Ben Nevis didn’t make the top five, Snowdon only just squeaked onto the podium and Scafell Pike hardly got a look-in – conclusive proof that biggest doesn’t necessarily mean best when picking your favourite mountain.
Ever since we started our search for the UK’s greatest mountain by launching a huge online poll in November 2013, there was only ever going to be one winner. The Lake District's Helvellyn quickly emerged as England’s most popular peak with a flurry of early votes and An Teallach soon left the rest of Scotland trailing in its wake, but right from the start there was a runaway favourite.
You might have expected Scottish icons such as Buachaille Etive Mor or Suilven to dominate the voting, while the enduring popularity of Wales’ highest peak meant Snowdon was always likely pull in plenty of votes, but it was a modest mountain from the Ogwen Valley that captured your imagination like no other. Despite languishing 15th in Snowdonia’s height chart and only sneaking into the illustrious list of Wales’ 3,000ft mountains by a measly 10 feet, Tryfan is a peak with unrivalled magnetism and charisma. Located right in the mountainous heart of Snowdonia, this 917m blade of serrated rock is boxed in from every angle by neighbouring giants such as Y Garn, Glyder Fach and Pen yr Ole Wen, but it still manages to dominate the surrounding landscape.
Viewed from the valley bottom, Tryfan rises sharply from the ground with its instantly recognisable shark’s fin outline absolutely demanding your attention. There are many thrilling routes to the summit, such as the iconic north ridge and Heather Terrace, all of which involve getting your hands on rock. Once you’re up there, you can’t truly claim to have reached the true top until you’ve made the nerve-jangling jump between the two stone pillars – Adam and Eve – that protrude menacingly from its apex.

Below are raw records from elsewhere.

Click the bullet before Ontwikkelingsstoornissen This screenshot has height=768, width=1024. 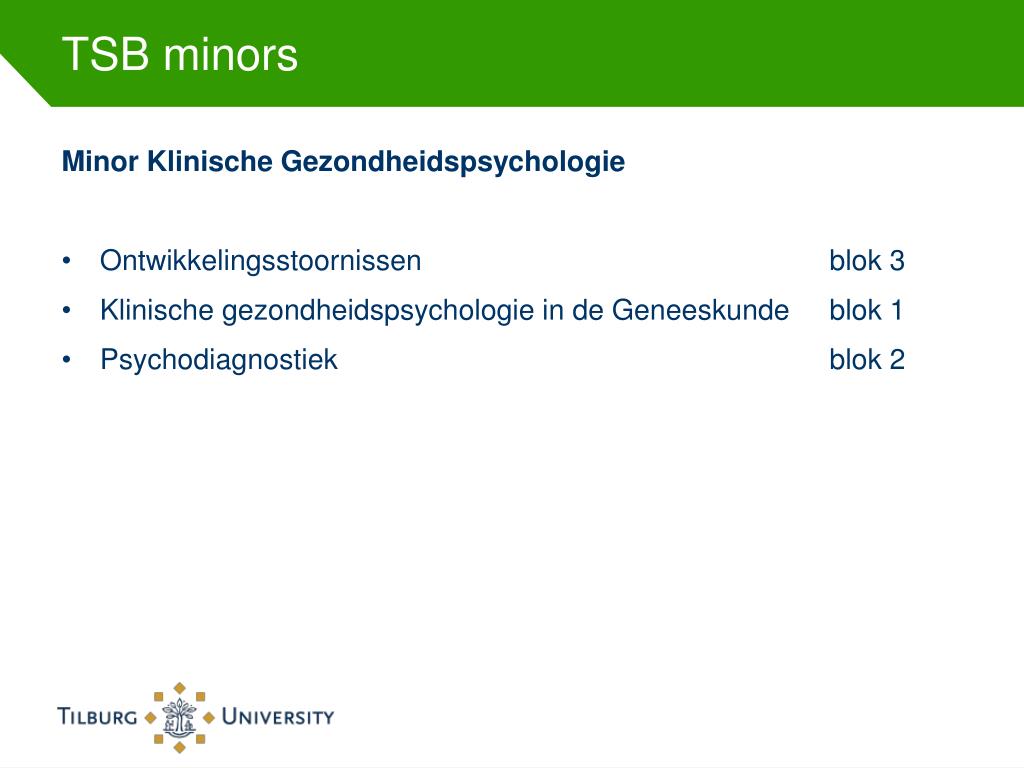click(x=67, y=261)
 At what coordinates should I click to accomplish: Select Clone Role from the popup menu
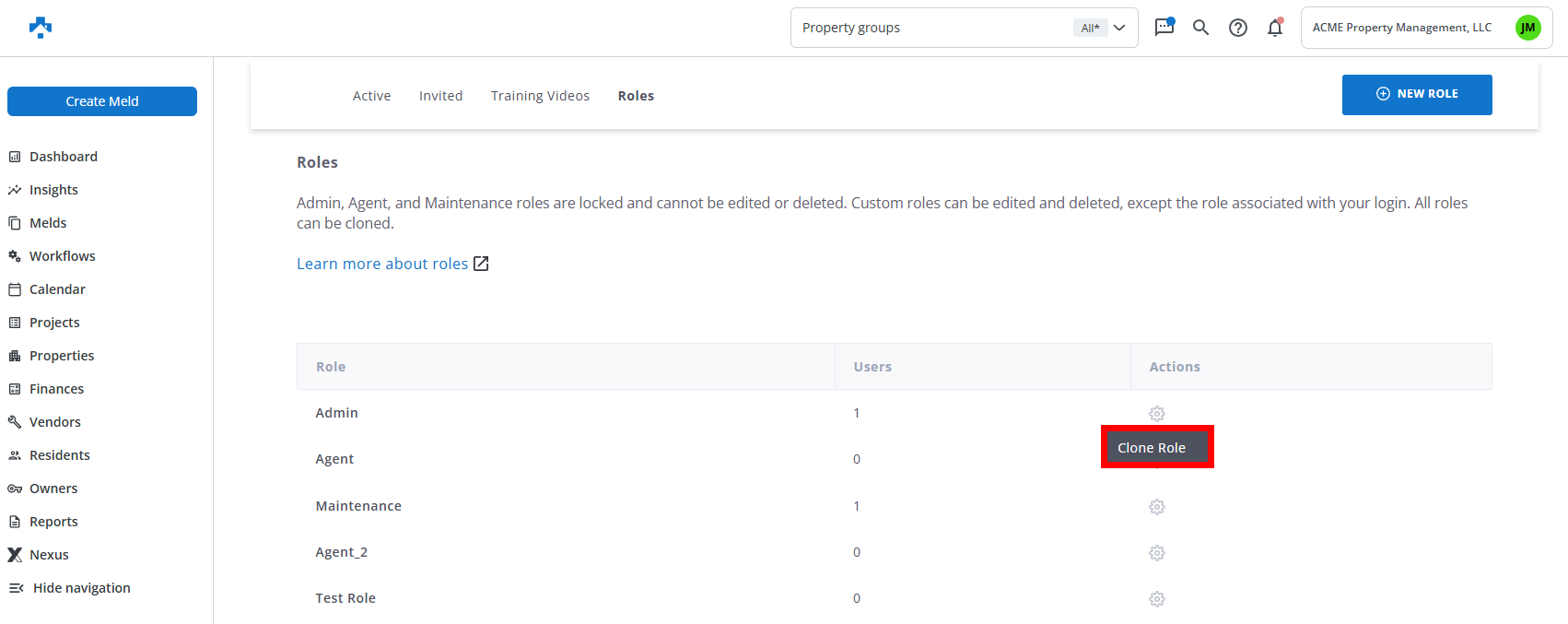1152,448
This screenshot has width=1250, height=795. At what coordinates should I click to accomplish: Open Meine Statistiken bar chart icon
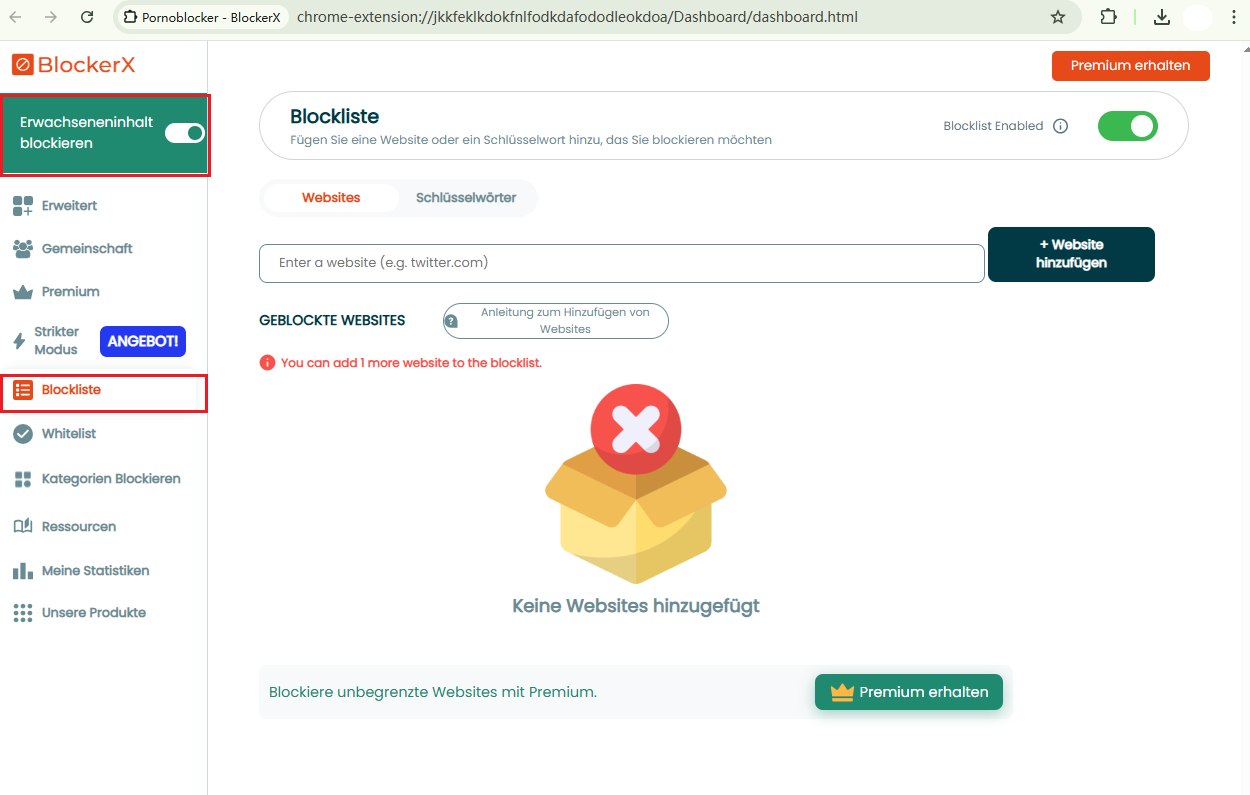pyautogui.click(x=23, y=571)
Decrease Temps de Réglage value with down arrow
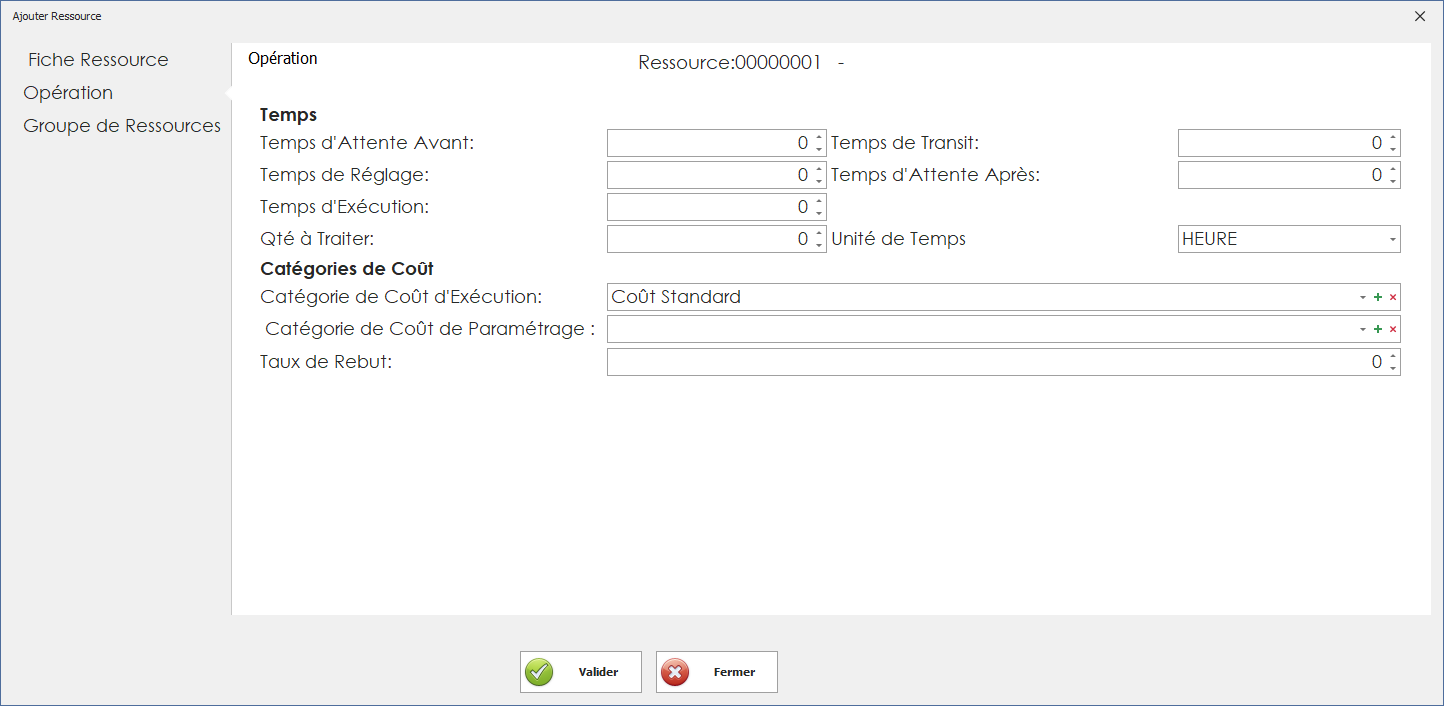Viewport: 1444px width, 706px height. [819, 181]
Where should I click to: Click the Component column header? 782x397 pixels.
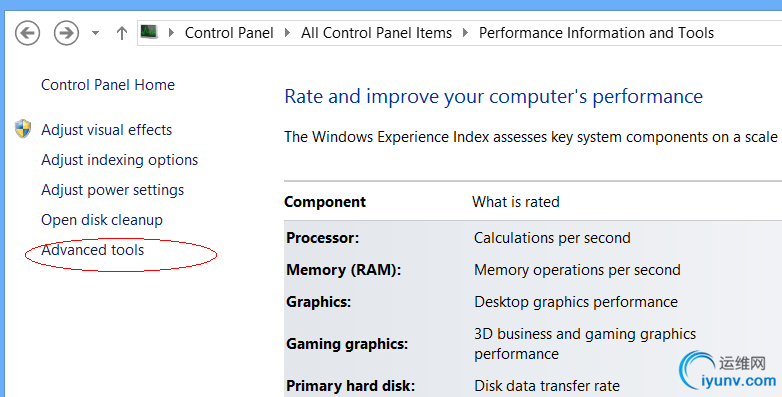click(325, 202)
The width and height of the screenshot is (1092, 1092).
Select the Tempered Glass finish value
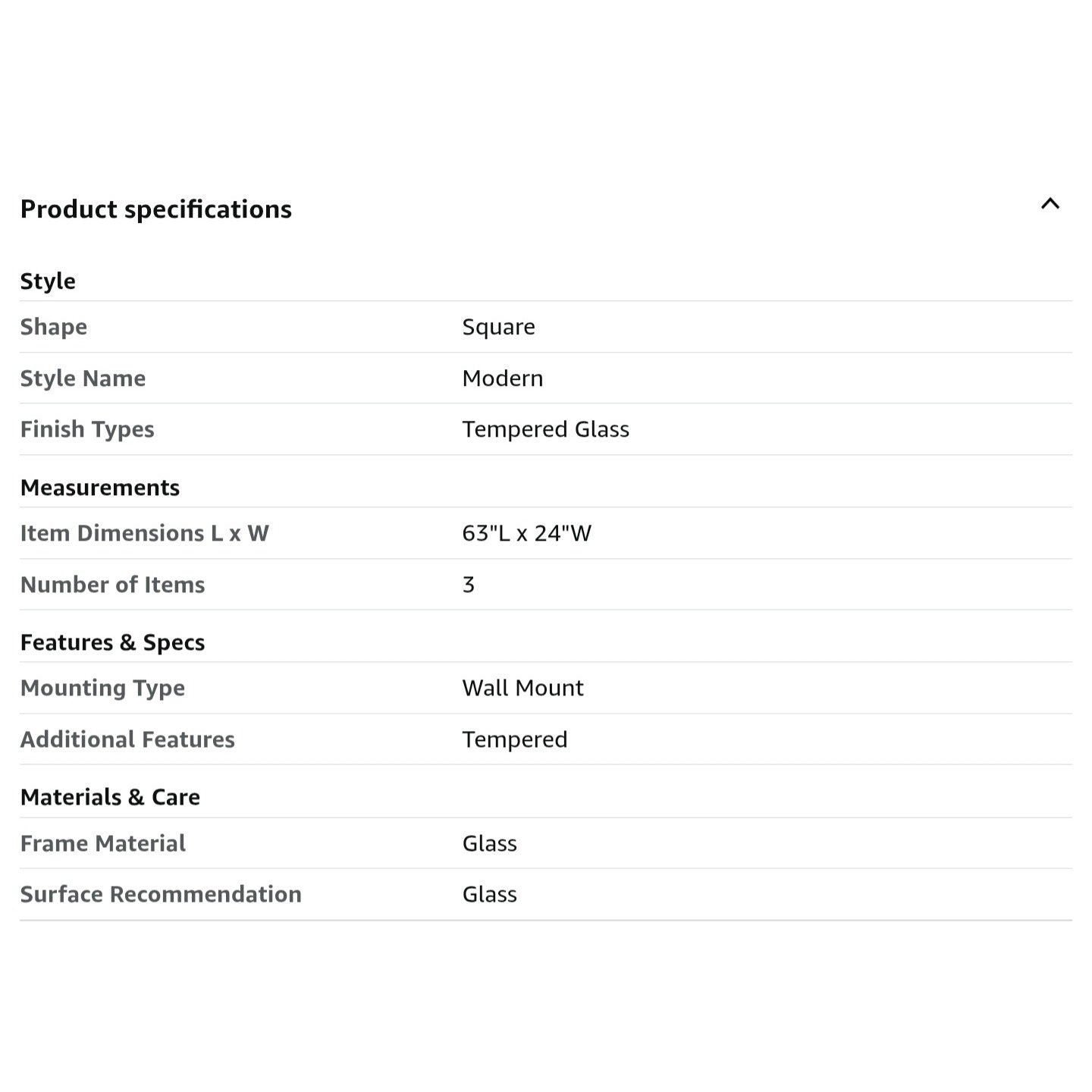[546, 429]
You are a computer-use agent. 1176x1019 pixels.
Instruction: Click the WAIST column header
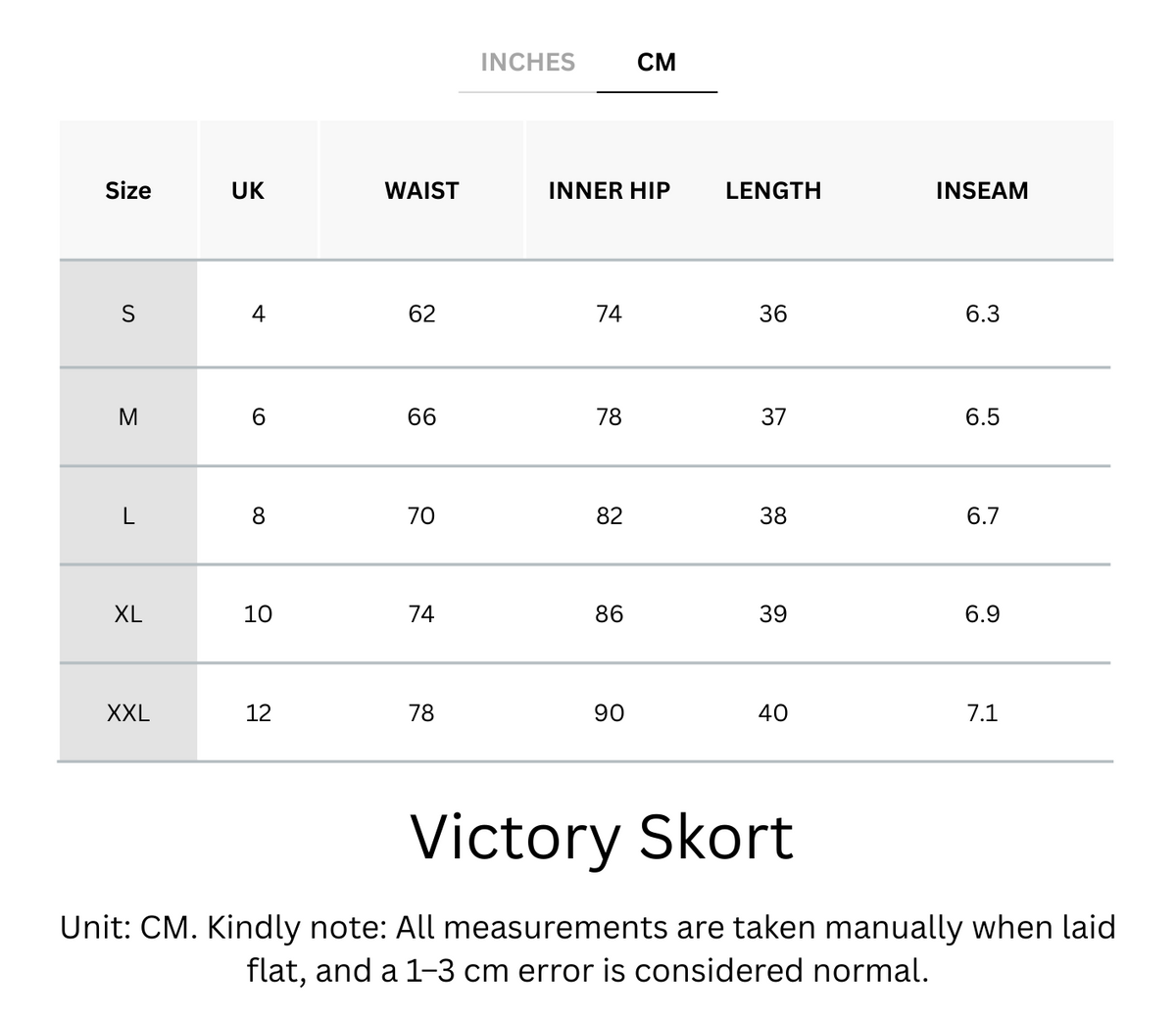coord(421,190)
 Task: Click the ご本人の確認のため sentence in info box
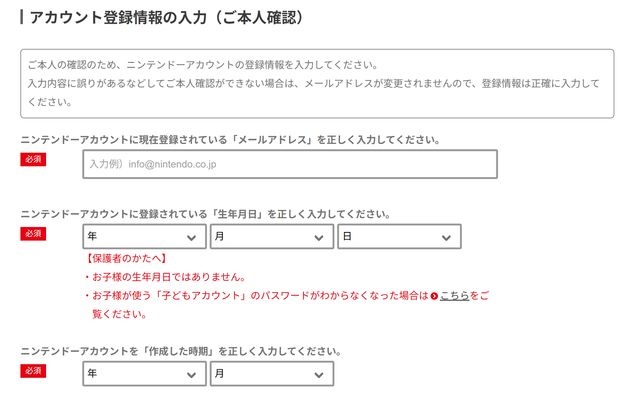pyautogui.click(x=203, y=65)
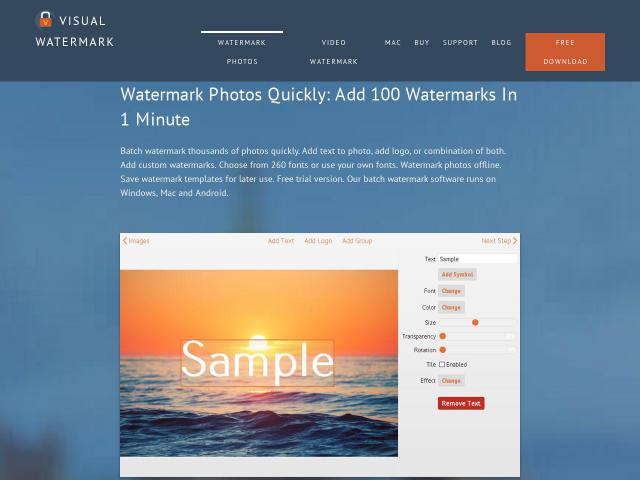Open the Buy page
Screen dimensions: 640x480
point(422,42)

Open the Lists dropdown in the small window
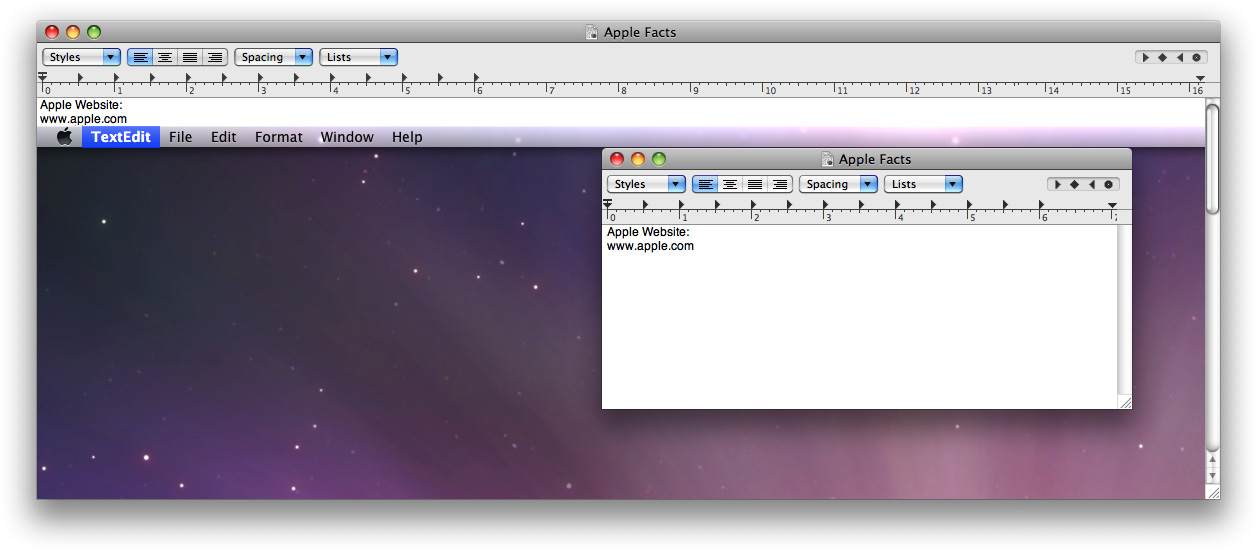click(x=923, y=185)
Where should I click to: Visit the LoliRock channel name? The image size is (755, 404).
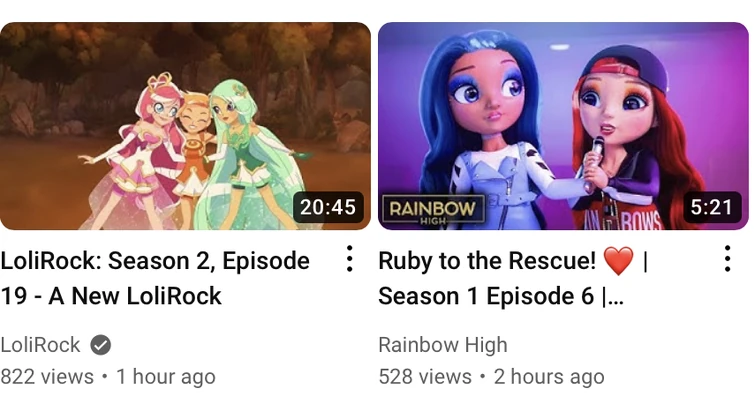40,345
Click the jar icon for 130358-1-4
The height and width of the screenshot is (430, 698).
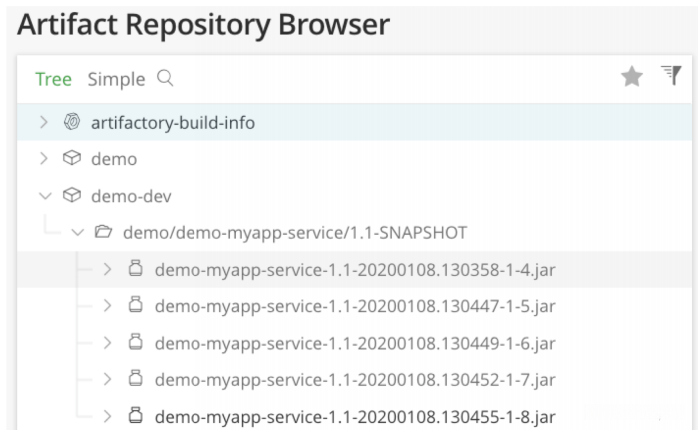(x=136, y=269)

All of Tryfan’s fascinating features (and we’ve only listed a fraction of them here), plus easy access from the popular A5 road below, make it pretty much the complete package. It’s the kind of peak you could climb ten times and never cover the same route twice, because you can tackle it via a seemingly never-ending number of challenging scrambles, or by launching yourself into a full-on rock-climb in one of its many shadowy gullies.